Pour le bébé, il existe un processus répétitif qui commence par « j’ai besoin, j’ai faim, ça me fait mal, je pleure, je cris, j’alerte, je me crispe, je me contracte » puis « elle arrive, elle me prend dans ses bras, me nourrit, elle me parle, j’entends sa voix, je sens sa peau, son odeur ». C’est l’étape de la satisfaction des besoins. Alors, vient le « je peux me relâcher, me détendre, je me sens bien». C’est l’apaisement de la douleur. Dans ce processus la mère a un rôle d’accueil physique et sensoriel des ressentis et des besoins de l’enfant et un rôle de protection, de barrière, comme un paratonnerre, elle reçoit la foudre et évite qu’elle envahisse la maison ! Si tout va bien.

En l’absence des soins adaptés, l’enfant dans son instinct de survie va faire « sans », va faire seul.

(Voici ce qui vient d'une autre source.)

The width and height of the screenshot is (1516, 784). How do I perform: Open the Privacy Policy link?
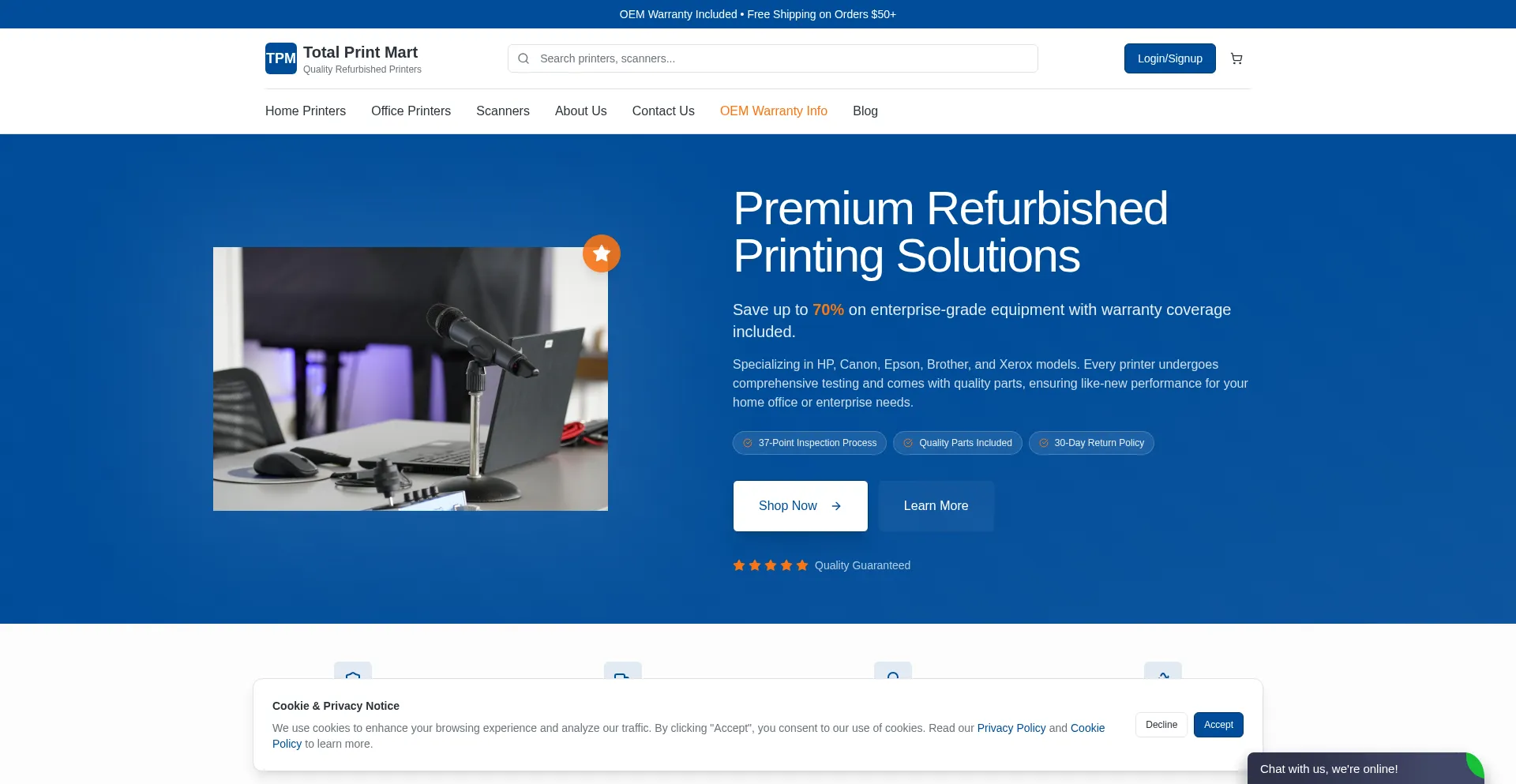(x=1011, y=728)
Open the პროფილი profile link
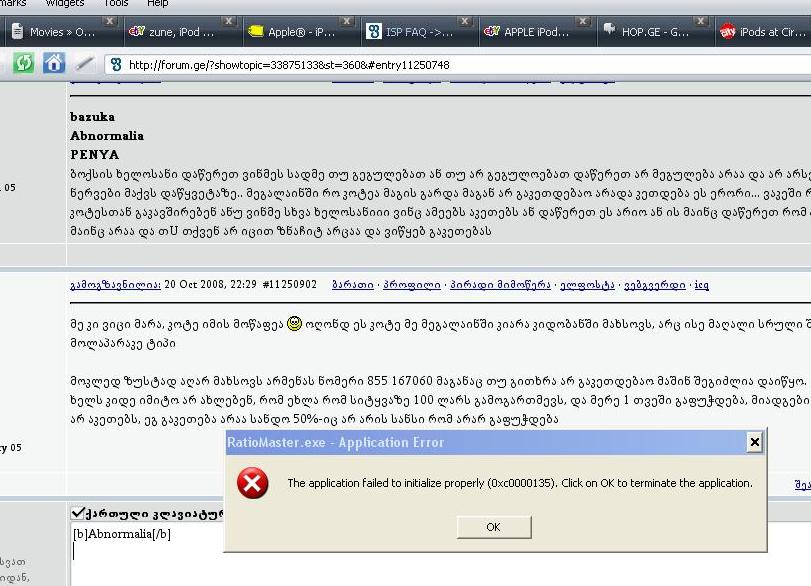The height and width of the screenshot is (586, 811). [x=412, y=284]
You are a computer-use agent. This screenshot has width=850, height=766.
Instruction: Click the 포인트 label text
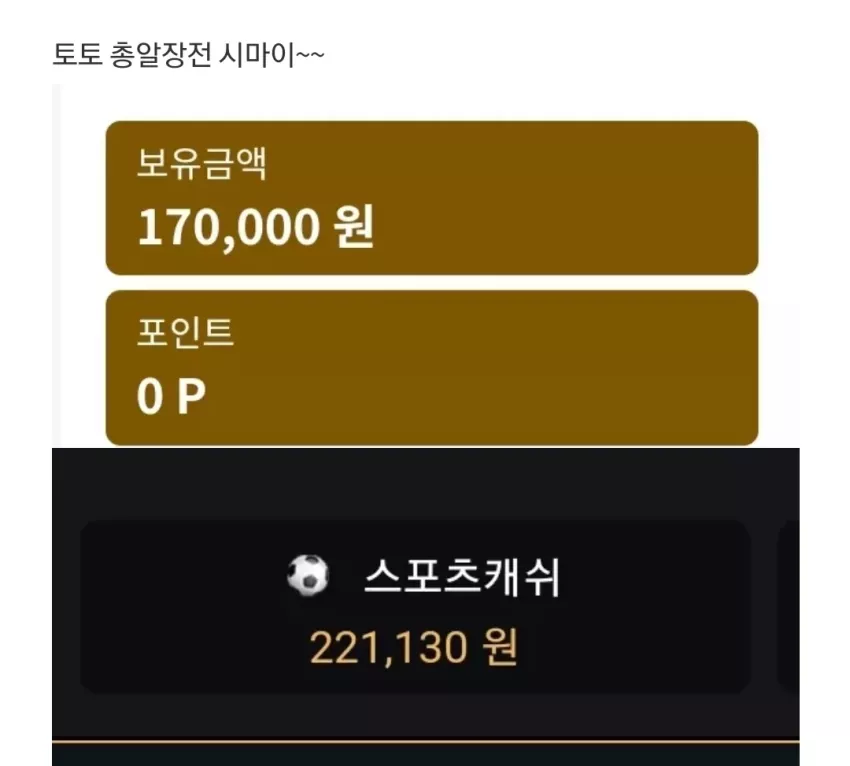click(x=185, y=332)
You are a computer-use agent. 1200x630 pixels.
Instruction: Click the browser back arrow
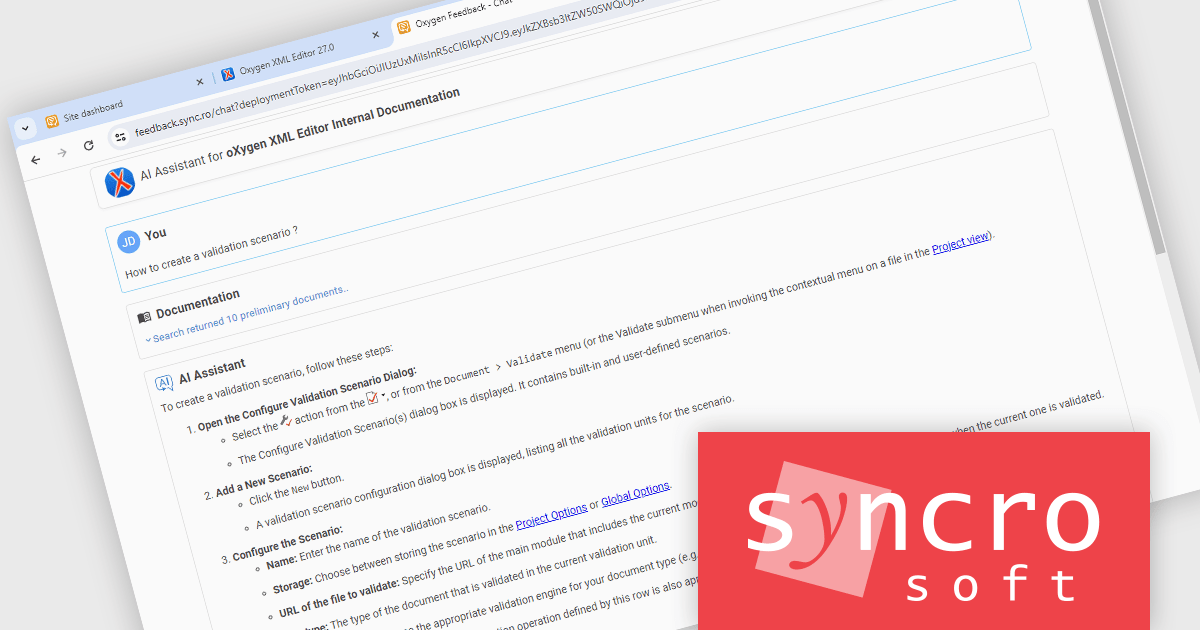click(36, 160)
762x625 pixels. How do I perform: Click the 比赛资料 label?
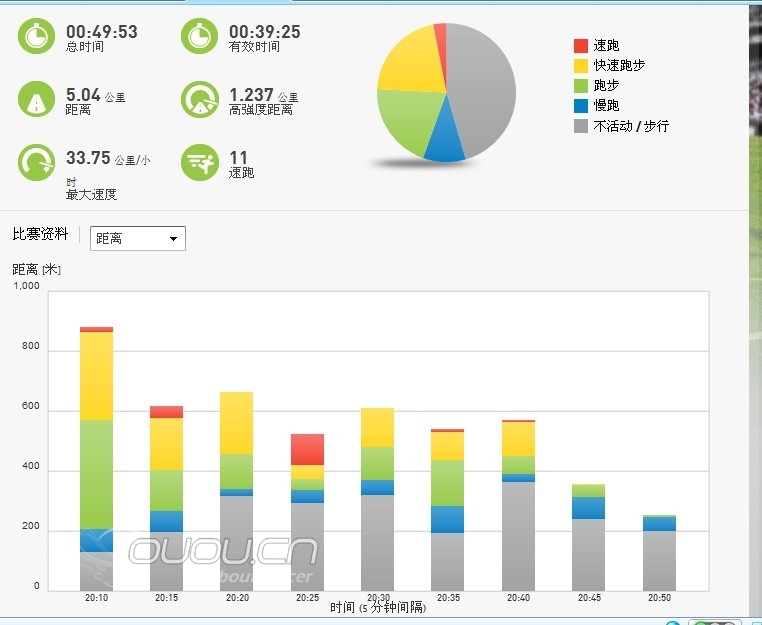[40, 234]
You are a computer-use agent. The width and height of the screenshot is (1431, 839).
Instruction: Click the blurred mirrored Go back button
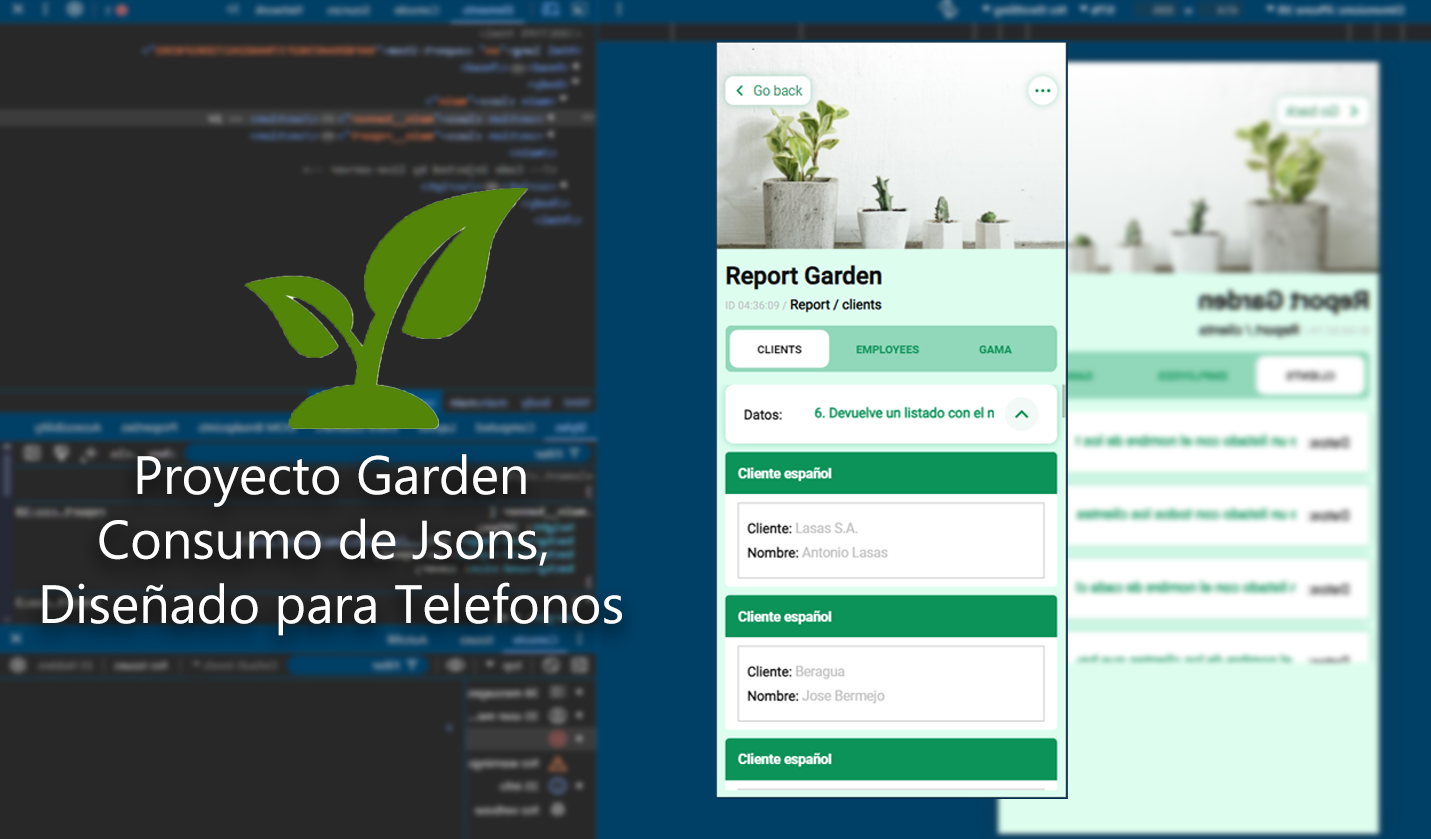[1322, 111]
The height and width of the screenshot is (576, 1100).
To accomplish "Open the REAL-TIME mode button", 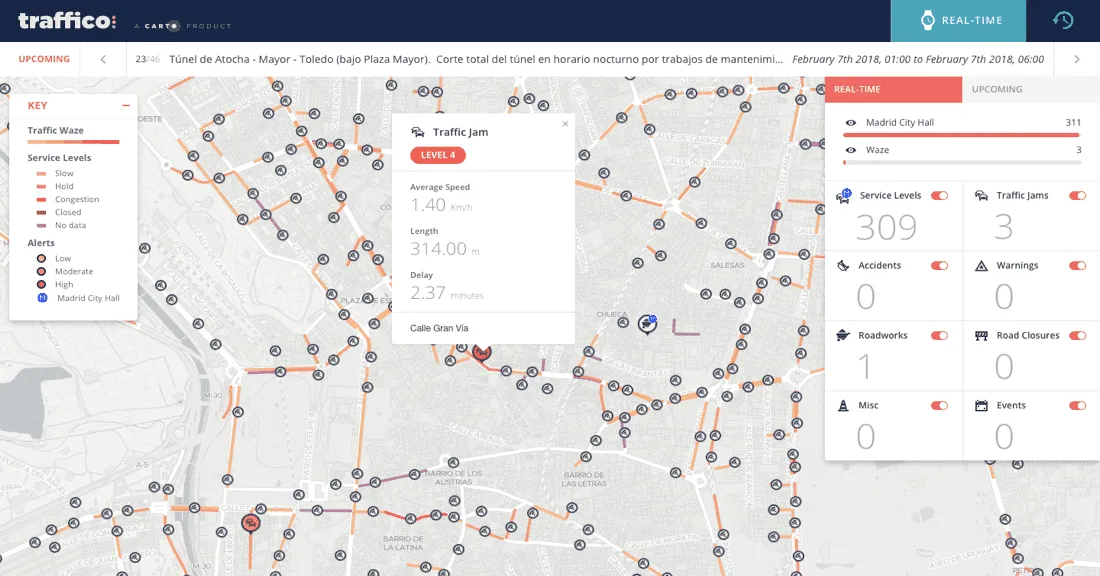I will point(957,19).
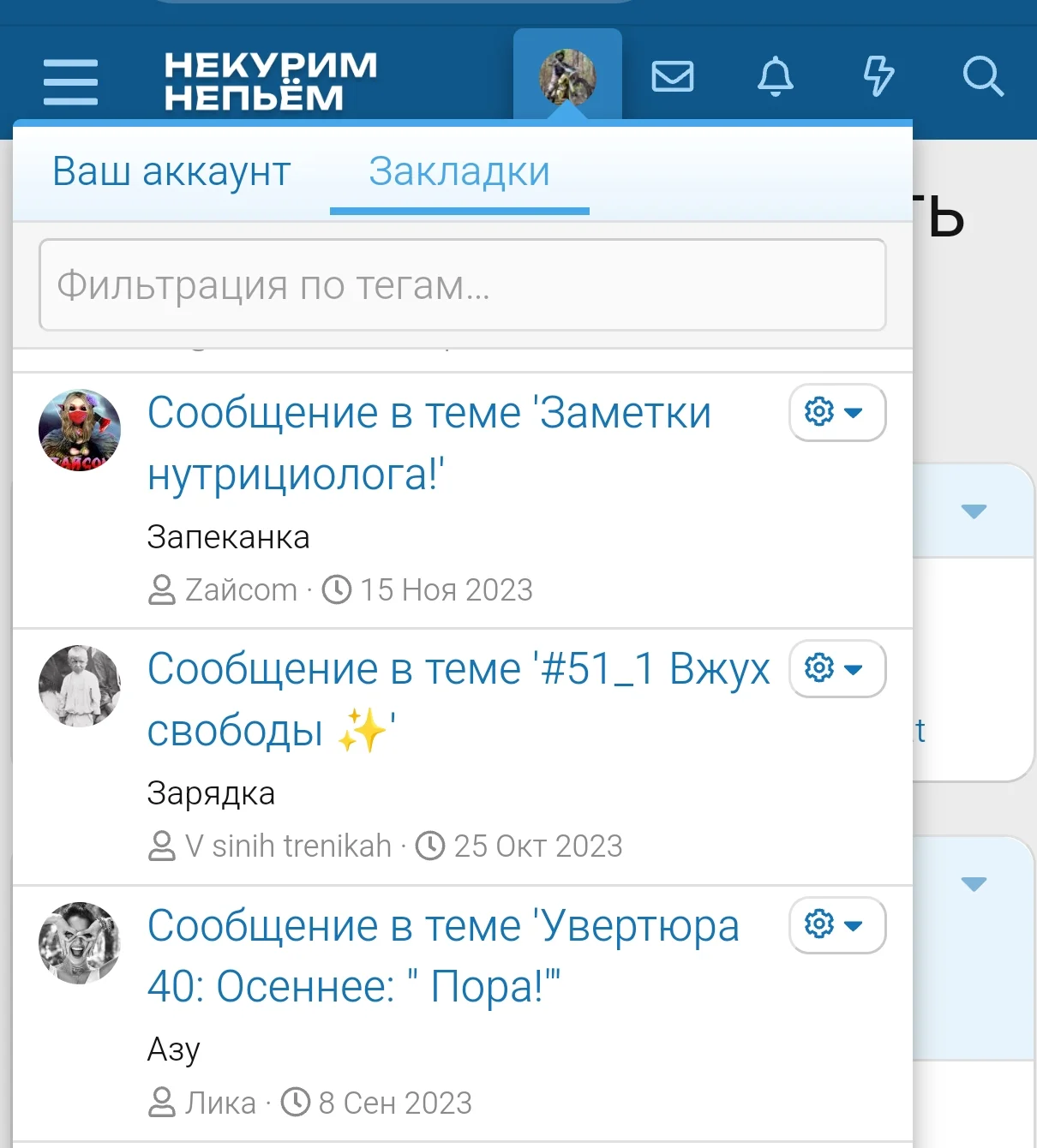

Contre toutes ces sensations internes douloureuses, il va apprendre à se passer de ces moments de relâchement. Il va apprendre à garder comme protection, ses crispations, ses contractions musculaires pour progressivement apprendre à ne plus les ressentir. Physiquement, il se rigidifie. Il va apprendre en parallèle à trouver d’autres moments de détente, ceux qui apaisent sa propre mère. Fin des sensations douloureuses. Fin des besoins qui font mal faute d’avoir été accueillis et satisfaits tant au niveau physiologique qu’au niveau relationnel. Il devient ainsi un « bon bébé » qui ne pleure pas, n’a pas mal, ne désespère pas ses parents. Puis il sera un enfant sage, soucieux de faire plaisir, de repérer les besoins de son environnement, certains le verront comme un enfant sur-adapté.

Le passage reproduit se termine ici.